On July 12, 2019, the Securities and Exchange Commission (“SEC”) Staff published a major and unusual joint statement on “LIBOR Transition.”
The Divisions of Corporation Finance, Investment Management, and Trading and Markets, together with the Office of the Chief Accountant, issued a seven-page, single-space statement.
That statement notes:
The expected discontinuation of LIBOR could have a significant impact on the financial markets and may present a material risk for certain market participants, including public companies, investment advisers, investment companies, and broker-dealers.
The Staff then goes on to stress the importance of “… the work necessary to effect an orderly transition to an alternative reference rate…” [emphasis added]. The statement adds, “[t]he Commission does not endorse the use of any particular reference rates, noting that the Alternative Reference Rate Committee (“ARRC”) prefers the Standard Overnight Financing Rate (“SOFR”), but some market participants are also considering other U.S. dollar reference rates for certain instruments. See my blog “Measure for Measure: LIBOR, SOFR, and the U.S. Dollar ICE Bank Yield Index.”
The Staff then identifies particular areas to which affected market participants should give attention:
After noting that parties to a contract may disagree about how to handle the discontinuance of LIBOR (for example, a floating rate obligation might become a fixed-rate obligation), the Staff poses six questions:
- Do you or your customers have contracts that extend beyond 2021 and reference LIBOR?
- For each of those contracts what happens when LIBOR ends?
- Do you need to take action now because the contract does not have fallback language or the fallback will not work (so that you need to negotiate revisions now)?
- What alternative reference rate will work for you and what impact will the change have on financial results?
- Have you hedged floating rate obligations with derivatives referencing LIBOR and how will the end of LIBOR affect those hedges?
- Will the change to an alternative reference rate introduce new risks (e.g., different behavior in hedging capital costs)?
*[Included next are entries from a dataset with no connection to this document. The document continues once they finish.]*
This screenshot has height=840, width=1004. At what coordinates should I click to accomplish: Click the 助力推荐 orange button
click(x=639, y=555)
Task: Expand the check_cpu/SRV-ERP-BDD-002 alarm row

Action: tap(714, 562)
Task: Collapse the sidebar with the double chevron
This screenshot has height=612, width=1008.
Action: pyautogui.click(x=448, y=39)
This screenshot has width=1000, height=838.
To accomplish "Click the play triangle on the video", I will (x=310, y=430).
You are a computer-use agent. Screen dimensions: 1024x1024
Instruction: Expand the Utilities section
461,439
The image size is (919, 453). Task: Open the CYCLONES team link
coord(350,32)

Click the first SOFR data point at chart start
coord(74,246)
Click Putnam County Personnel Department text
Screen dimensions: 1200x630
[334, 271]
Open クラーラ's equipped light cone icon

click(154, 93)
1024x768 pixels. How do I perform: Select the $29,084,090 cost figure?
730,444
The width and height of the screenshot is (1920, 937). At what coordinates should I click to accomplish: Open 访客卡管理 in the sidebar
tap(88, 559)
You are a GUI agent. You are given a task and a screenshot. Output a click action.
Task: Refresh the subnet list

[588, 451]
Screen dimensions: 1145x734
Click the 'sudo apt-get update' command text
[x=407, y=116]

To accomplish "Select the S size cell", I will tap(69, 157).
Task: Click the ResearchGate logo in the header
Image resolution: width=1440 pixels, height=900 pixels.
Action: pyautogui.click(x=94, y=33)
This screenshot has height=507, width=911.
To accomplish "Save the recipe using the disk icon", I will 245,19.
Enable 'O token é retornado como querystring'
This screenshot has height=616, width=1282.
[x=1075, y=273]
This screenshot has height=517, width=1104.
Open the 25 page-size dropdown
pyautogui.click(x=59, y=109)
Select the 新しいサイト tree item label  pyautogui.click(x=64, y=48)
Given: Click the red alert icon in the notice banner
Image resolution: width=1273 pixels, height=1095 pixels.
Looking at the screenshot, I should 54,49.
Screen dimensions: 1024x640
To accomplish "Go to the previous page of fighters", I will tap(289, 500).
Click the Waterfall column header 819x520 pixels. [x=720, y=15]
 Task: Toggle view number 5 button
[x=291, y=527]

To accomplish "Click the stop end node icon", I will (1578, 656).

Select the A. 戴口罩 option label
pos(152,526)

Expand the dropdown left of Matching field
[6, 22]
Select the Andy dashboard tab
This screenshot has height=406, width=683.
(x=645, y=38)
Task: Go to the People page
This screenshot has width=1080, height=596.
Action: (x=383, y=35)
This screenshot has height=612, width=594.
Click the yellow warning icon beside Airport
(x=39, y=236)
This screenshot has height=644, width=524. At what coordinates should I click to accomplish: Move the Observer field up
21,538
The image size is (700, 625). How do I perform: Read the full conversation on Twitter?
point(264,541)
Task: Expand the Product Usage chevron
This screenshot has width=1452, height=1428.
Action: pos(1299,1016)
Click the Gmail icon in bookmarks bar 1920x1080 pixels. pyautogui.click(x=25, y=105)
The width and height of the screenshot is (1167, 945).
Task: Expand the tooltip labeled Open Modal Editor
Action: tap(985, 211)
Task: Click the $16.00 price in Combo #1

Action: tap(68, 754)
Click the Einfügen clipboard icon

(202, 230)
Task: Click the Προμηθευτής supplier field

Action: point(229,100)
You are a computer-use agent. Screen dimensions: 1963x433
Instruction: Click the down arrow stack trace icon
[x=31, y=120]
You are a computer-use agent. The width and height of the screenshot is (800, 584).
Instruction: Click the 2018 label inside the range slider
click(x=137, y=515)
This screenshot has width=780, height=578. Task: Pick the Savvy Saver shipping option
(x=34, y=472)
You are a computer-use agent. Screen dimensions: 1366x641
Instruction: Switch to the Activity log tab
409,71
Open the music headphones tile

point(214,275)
All new contracts extending past 2021 should have an alternative reference rate built into them. The Staff notes the availability of fallback language recommended by ARRC that is intended to function when LIBOR ends. The Staff also draws attention to the ongoing industry effort led by the International Swaps and Derivatives Association to implement “robust fallback language for derivative contracts.” See also my blog “Oh How Will We Measure When the Ruler is Uncertain: More Observations on the LIBOR Saga.”
The Staff urges market participants to “identify, evaluate, and mitigate” other risks, such as those affecting strategy, products, processes, and information systems – noting as an example that participants should be certain that their information technology systems can deal with new instruments, reference ratio, conversions, and hedges. We also suggest that those who provide services to service providers of market participants conduct a similar analysis (it would not be uncommon for the service provider contract to require compliance or best practices in providing services).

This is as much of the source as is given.